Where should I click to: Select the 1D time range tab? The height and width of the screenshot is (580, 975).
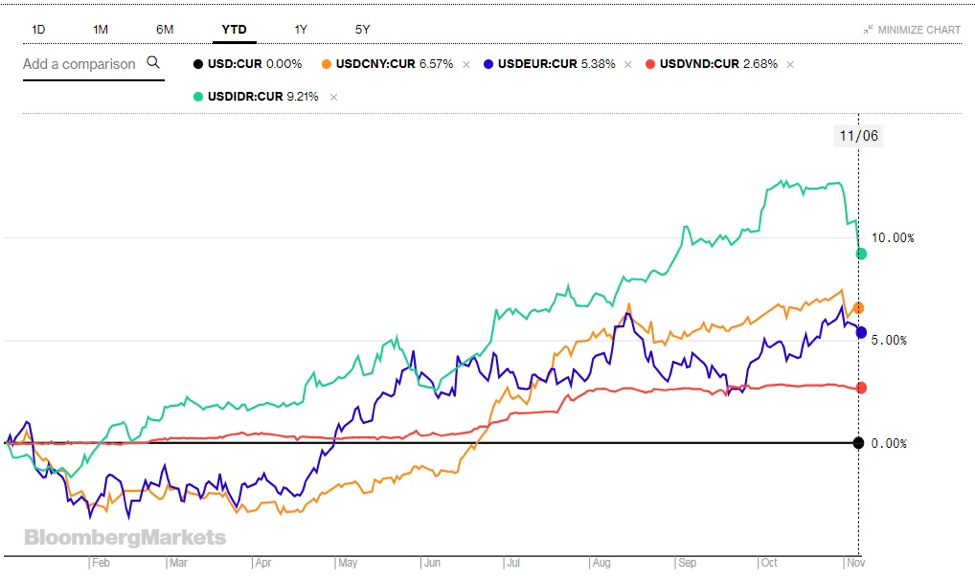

=-=-=-=-=

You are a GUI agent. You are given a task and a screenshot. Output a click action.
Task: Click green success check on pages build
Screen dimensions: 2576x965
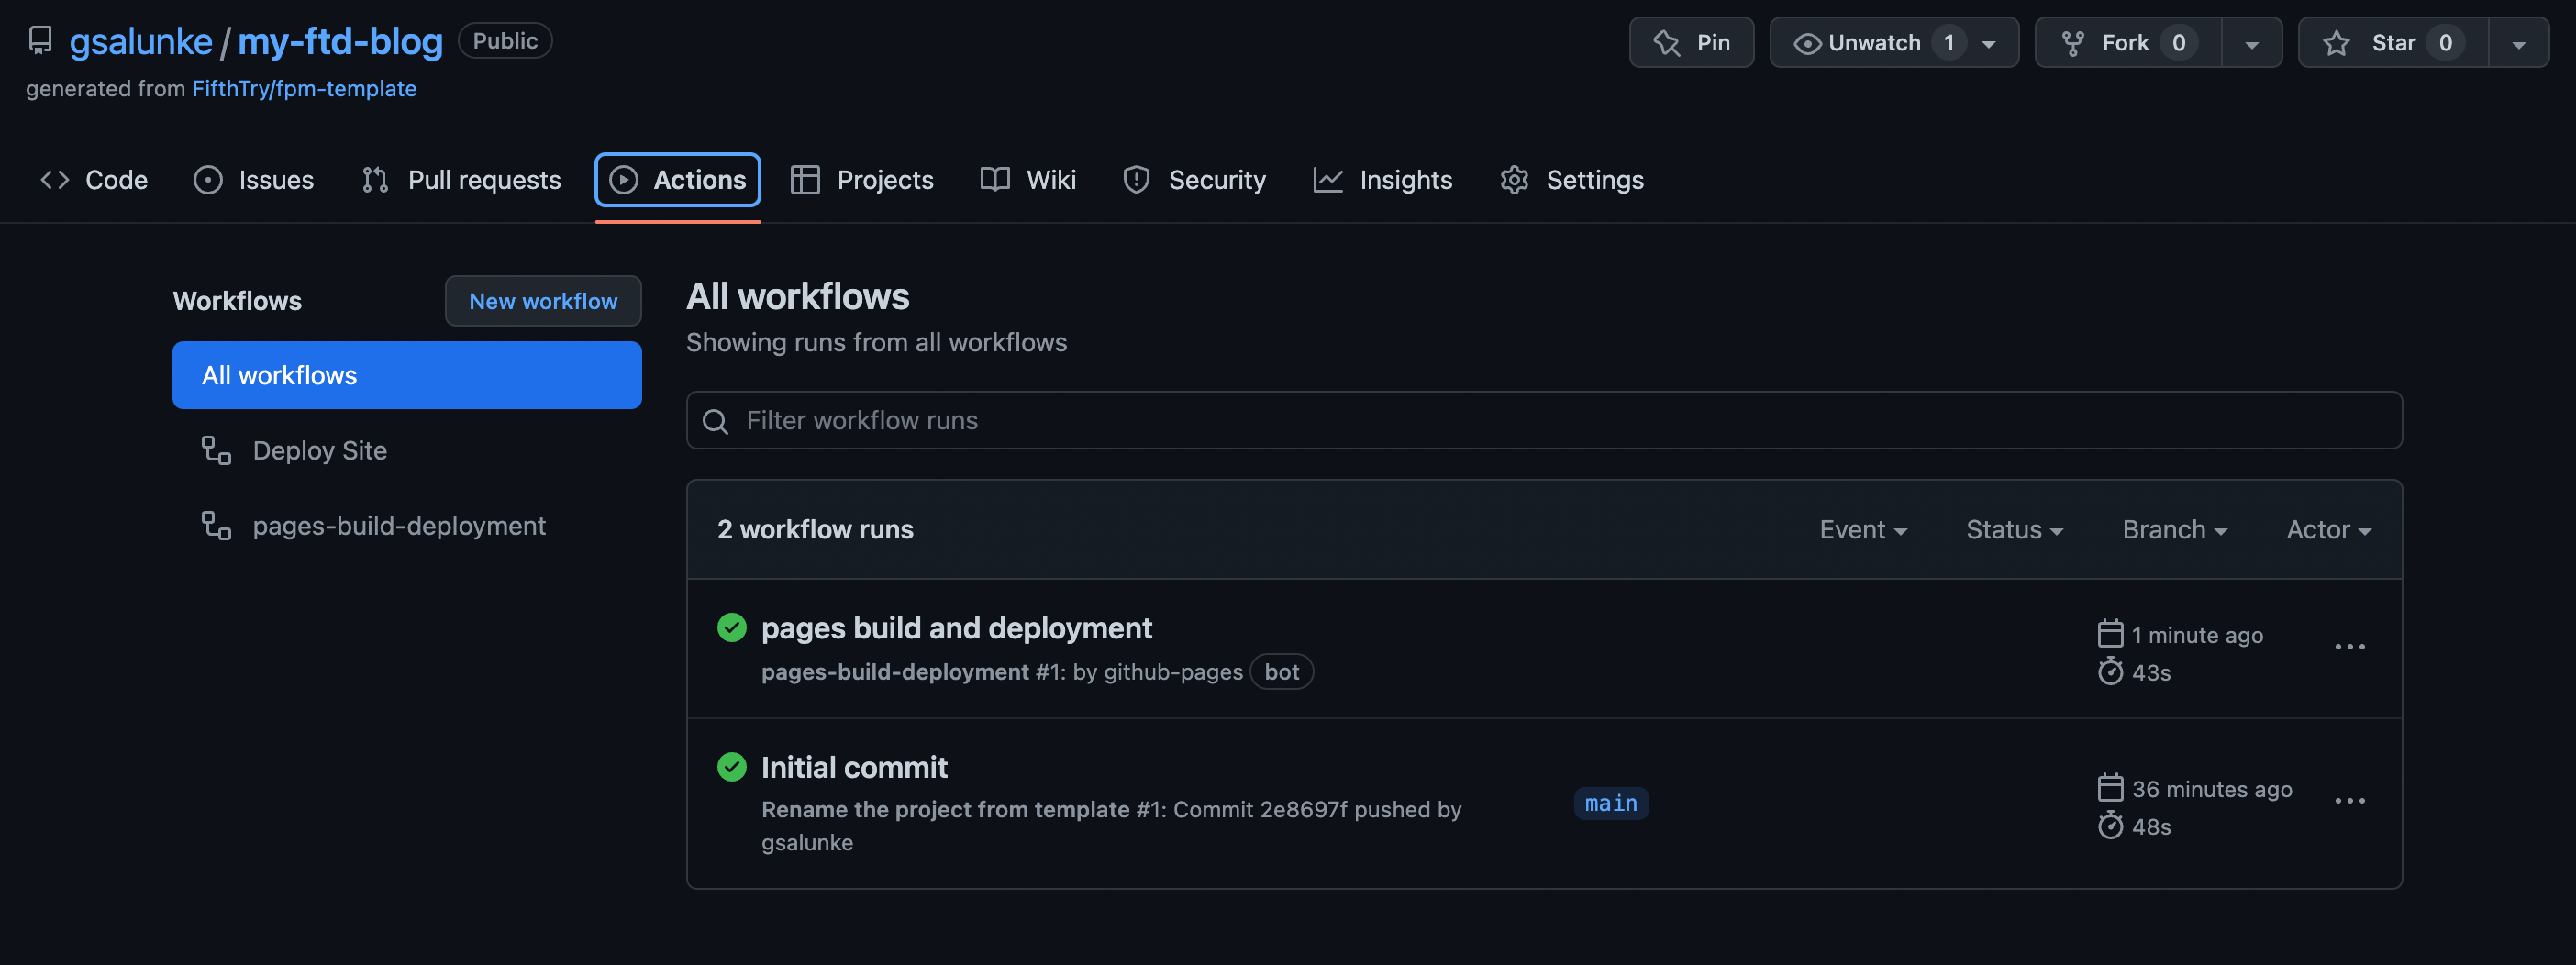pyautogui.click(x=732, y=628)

=-=-=-=-=

• _Written task_:
Copy out every line of the listing above that contains the string "screenshot", treating uppercase and lowercase letters as different.

• _Full output_:
Where should I click to: Select the 1D time range tab? The height and width of the screenshot is (580, 975).
You are a GUI agent. You are given a task and a screenshot. Output a click action.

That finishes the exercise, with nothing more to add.